## begin Selected excerpt
Cryptik,
Tonight I had to read more Intel datasheets on something unrelated and I debunked my own theories on Asus' differing GTLs. I actually have an explanation now that isn't based on hunches! It seems if I had read thoroughly over all the FSB pin definitions I would have caught it straight away!
Address strobes are common clock source synchronous. Data strobes are differential clock source synchronous.
So why do Asus use 0.635 for data and 0.667 for address.
Address being common clock source synchronous means that the strobe is setup across multiple clock domains during the same clock edge, and synchronized to source of strobe.
Data being differential clock source synchronous means the strobe is set up at the target destination on the next falling edge of either differential clock, so the actual clock domain of source and target never actually come into contact with each other, and just synchronizes the data strobe based on when the source set it up, and accessed at the target on the following falling edge on the host bus not the source.
Now I see why Data is lower than address.
Ringback on low and high swing has potential to wreak havoc when it leaks into two clock domains have an open strobe on the same clock, and would otherwise never cross talk even if their frequency oscillates similarly to another on a different domain. Cross talking from ringback can only occur when a common clock is used for a strobe, it's otherwise harmless on differential clocks. Jitter on a common clock is as harmless as ringback on a differential clock. Asus understand that this is true in practice by their decisions on what reference voltage point to use for the associated strobe on the data or address bus. Jitter across differential clocks is bad because it causes skewing and deviation when calculating the following falling clock edge on the inverse clock because if the following clock period actually takes place earlier or later than max stability window determines is acceptable, there is no way to be sure that the target will begin to read the strobe before it begins and contaminate the strobe with something completely different, or after and miss the first bursts of data with result of incomplete data at endpoint. Checking data is complete and valid is optional and upto endpoint device to ensure that what it received is the same as what was sent.
## end Selected excerpt
## begin Given material
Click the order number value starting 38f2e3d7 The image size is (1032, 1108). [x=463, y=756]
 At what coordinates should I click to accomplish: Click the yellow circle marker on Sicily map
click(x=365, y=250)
## end Given material
Your task:
In the forum post on Asus GTL settings, which reference values does Asus use for data and for address?

Result of this exercise:
Asus uses 0.635 for data and 0.667 for address.